Page and screen pointing records:
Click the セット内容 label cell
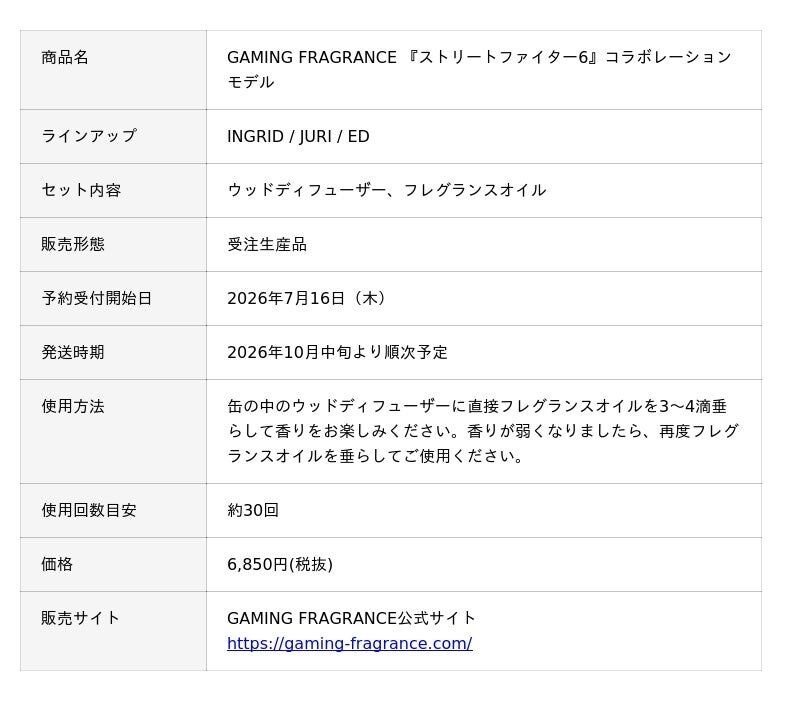 [x=113, y=191]
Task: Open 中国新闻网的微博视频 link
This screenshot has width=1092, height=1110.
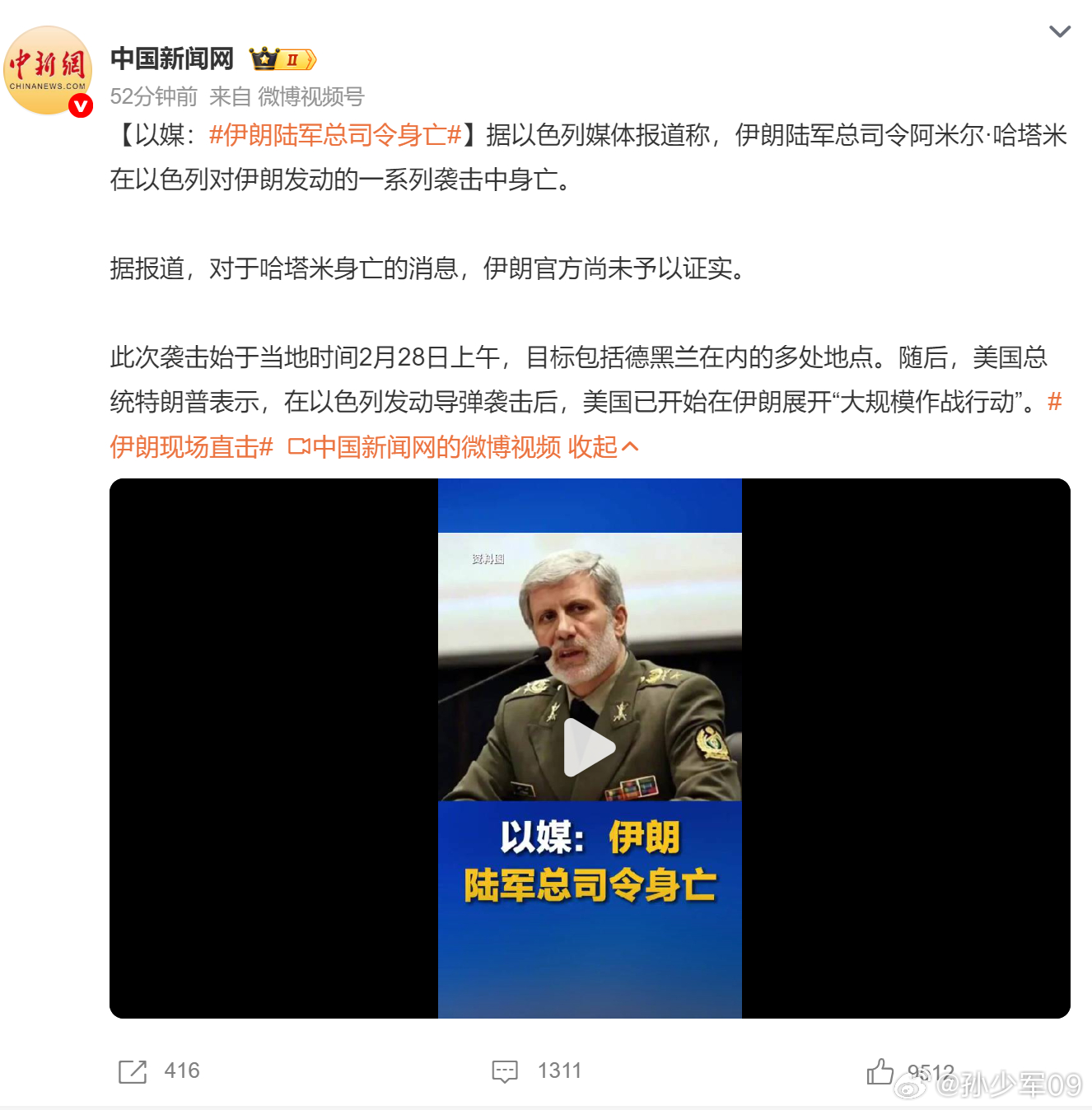Action: pos(436,447)
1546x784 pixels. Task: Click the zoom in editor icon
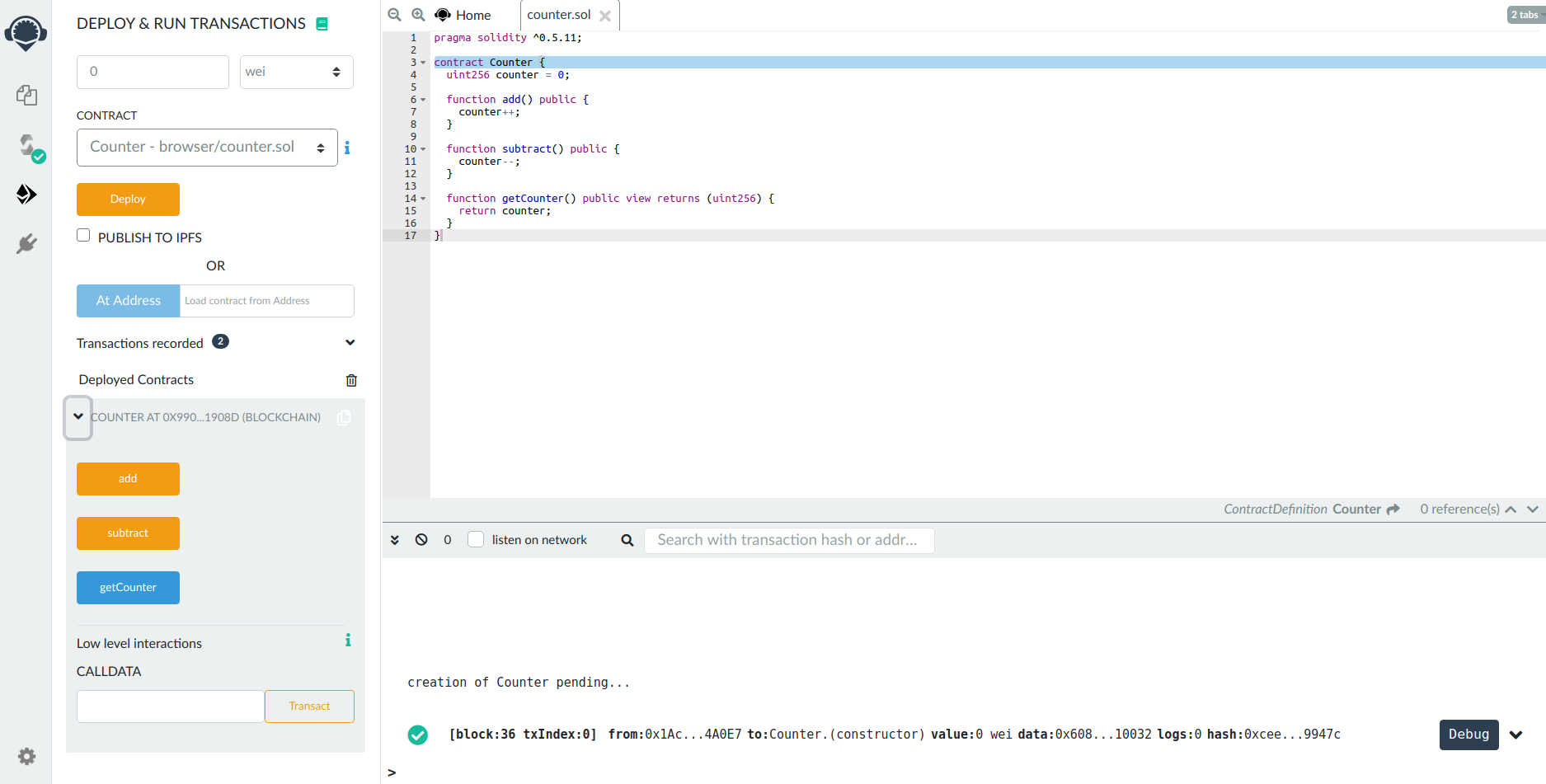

SHORT TASK:
Rewrite the records above with every "Click" changed to "Select", leaving all else as it is. Omit the pictures from your answer.

OUTPUT FOR THIS TASK:
Select the セット内容 label cell
 [x=113, y=191]
Task: Open 中国新闻网的微博视频 link
This screenshot has width=1092, height=1110.
Action: pos(436,447)
1546x784 pixels. Task: Select the zoom in editor icon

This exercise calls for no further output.